Ouf, rien de tout cela n’a eu lieu, heureusement! Et il ne nous est rien arrivé non plus. Nous avions prévu le coup, en assistant, non pas à la cérémonie officielle, mais à la retransmission en direct dans la salle voisine, le Théâtre Debussy. Mais le lieu a quand même failli être pris d’assaut à cause d’un début d’émeute. Quelle drôle d’idée de n’autoriser que la presse à entrer dans la salle, alors qu’elle était aux trois quarts vide! Des centaines d’accrédités professionnels dépourvus d’invitations attendaient dehors la possibilité de finir le festival en beauté. Il y avait certainement moyen de leur donner satisfaction… C’est bien beau de rendre hommage aux “enfants du Paradis” à l’ouverture mais de les laisser en plan au pied du tapis à la clôture…
Même panique quand sont arrivées les images de la retransmission, sans son, d’abord, puis sans images, ou des bribes d’images. “C’est Godard au montage?” a crié un journaliste, non sans humour…
Non, mais c’était encore Edouard Baer aux manettes, et en roue libre, galvanisé par sa performance d’ouverture réussie. La cérémonie promettait de déraper d’un instant à l’autre.

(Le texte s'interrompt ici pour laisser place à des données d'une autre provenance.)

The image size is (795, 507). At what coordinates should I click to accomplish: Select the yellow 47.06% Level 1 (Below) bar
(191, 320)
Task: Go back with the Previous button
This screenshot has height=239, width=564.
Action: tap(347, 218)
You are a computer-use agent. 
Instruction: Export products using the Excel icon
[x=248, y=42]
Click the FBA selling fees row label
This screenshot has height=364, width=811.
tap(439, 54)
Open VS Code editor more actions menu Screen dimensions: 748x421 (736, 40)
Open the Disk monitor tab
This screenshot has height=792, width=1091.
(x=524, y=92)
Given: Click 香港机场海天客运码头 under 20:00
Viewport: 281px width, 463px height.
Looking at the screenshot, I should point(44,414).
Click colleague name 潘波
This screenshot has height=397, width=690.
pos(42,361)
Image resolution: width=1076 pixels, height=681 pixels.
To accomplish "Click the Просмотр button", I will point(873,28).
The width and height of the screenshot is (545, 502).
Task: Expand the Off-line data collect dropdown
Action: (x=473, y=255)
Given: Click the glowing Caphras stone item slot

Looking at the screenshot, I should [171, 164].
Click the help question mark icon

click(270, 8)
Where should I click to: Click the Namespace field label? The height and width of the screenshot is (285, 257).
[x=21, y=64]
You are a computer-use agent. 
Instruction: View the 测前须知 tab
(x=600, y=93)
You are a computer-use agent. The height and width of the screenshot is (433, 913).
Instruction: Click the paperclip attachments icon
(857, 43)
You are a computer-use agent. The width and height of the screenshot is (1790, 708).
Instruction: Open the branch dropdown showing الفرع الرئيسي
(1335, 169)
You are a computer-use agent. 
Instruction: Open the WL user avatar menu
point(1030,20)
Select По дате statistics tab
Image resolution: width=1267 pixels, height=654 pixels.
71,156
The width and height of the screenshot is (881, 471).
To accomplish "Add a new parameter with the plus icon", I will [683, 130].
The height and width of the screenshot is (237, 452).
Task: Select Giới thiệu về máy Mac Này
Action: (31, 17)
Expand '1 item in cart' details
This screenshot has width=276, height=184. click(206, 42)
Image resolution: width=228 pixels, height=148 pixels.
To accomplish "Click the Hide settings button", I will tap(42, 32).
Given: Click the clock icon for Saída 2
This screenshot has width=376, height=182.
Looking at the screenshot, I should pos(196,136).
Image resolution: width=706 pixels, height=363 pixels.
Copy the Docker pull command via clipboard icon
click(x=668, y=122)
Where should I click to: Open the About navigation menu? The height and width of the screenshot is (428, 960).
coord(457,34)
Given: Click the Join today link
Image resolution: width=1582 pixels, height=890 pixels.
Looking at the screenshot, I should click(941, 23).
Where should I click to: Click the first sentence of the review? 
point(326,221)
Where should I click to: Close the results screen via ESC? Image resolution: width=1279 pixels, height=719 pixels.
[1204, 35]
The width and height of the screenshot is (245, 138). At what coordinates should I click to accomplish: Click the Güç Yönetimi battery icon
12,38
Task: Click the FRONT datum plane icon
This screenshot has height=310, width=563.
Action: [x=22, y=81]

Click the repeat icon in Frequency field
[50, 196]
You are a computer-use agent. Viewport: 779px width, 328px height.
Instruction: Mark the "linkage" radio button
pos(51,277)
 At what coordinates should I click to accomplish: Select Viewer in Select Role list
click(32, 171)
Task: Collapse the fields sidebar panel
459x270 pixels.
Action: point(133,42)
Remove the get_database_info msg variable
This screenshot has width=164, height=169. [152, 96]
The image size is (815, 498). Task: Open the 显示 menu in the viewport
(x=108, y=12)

L’animateur, pour rappeler que le festival est aussi constitué de sections parallèles, cite le nom du cinéaste ayant remporté le Prix Un Certain Regard, Ali Abbasi et, ne le voyant pas, ironise sur son absence “Ca commence bien, si les cinéastes ne sont pas là…”. Sauf que le cinéaste en question, bien présent, a cru qu’on l’appelait sur scène… Premier malaise.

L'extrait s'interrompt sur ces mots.